A die is tossed twice. A success is getting an odd number on a toss. Find the mean and the variance of the probability distribution of the number of successes.

Answer 1

Let $x$ be the random variable denoting the number of times an odd number (the number of successes) when a die is tossed twice.

Then $x$ takes the values $0,1,2$

Let $P(X=0)$ be probability of getting no odd number (both times showing even).

$\therefore P(X=0)=\frac{3}{6}\times \frac{3}{6}=\frac{1}{4}$

Let $P(X=1)$ be probability of getting odd number once.

$\therefore P(X=1)=2C_1\frac{3}{6}\times \frac{3}{6}=\frac{6}{6}\times \frac{3}{6}=\frac{1}{2}$

Let $P(X=2)$ be probability of getting odd number twice.

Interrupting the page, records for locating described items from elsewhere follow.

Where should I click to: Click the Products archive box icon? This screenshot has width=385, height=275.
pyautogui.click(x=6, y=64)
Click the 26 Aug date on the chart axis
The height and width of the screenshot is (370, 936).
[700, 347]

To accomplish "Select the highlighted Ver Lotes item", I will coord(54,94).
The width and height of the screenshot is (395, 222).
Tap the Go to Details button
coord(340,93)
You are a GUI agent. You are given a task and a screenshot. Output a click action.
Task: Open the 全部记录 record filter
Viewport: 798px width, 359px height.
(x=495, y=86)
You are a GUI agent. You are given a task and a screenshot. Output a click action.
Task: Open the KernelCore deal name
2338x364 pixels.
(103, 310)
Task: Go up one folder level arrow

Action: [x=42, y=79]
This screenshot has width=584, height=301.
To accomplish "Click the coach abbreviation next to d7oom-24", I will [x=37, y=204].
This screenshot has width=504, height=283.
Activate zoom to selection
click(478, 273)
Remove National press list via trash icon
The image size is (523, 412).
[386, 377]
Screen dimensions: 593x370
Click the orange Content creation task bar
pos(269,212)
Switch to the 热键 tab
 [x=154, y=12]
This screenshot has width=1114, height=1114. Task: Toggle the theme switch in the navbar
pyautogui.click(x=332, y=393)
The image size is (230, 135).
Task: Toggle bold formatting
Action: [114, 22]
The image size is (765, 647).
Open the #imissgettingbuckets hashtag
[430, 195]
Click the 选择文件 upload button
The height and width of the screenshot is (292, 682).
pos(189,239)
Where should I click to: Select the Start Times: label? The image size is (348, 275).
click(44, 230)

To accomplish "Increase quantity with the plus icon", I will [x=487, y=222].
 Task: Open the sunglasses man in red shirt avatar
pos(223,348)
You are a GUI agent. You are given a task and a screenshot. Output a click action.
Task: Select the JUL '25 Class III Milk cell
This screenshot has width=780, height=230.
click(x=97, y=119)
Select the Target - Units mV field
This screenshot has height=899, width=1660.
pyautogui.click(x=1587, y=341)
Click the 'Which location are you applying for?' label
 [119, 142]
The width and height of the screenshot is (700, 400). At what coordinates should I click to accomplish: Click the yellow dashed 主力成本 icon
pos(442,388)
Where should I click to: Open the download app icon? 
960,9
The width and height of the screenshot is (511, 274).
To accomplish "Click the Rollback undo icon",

$\therefore P(X=2)=\frac{3}{6}\times \frac{3}{6}=\frac{1}{4}$

Thus the probability distribution of $X$ is given by

$X=x$	$x=0$	$x=1$	$x=2$
$P(X=x)$	$\frac{1}{4}$	$\frac{1}{2}$	$\frac{1}{4}$

We know that mean $E\left(X\right)=\sum x_i{P}_i=0\times \frac{1}{4}+1\times \frac{1}{2}+2\times \frac{1}{4}$

$\therefore E\left(X\right)=0+\frac{1}{2}+\frac{1}{2}=1$

Thus mean $E\left(X\right)=1$.

We know that $var\left(X\right)=E\left(X^2\right)-\left[E\right(X){]}^2$

$E\left(X^2\right)=\sum x_i^2{P}_i=0\times \frac{1}{4}+1^2\times \frac{1}{2}+2^2\times \frac{1}{4}$

$\therefore E\left(X^2\right)=0+\frac{1}{2}+4\times \frac{1}{4}=\frac{3}{2}$

Thus $var\left(X\right)=\frac{3}{2}-[1{]}^2=\frac{3}{2}-1=\frac{1}{2}$

Hence mean is $1$ and variance is $\frac{1}{2}$.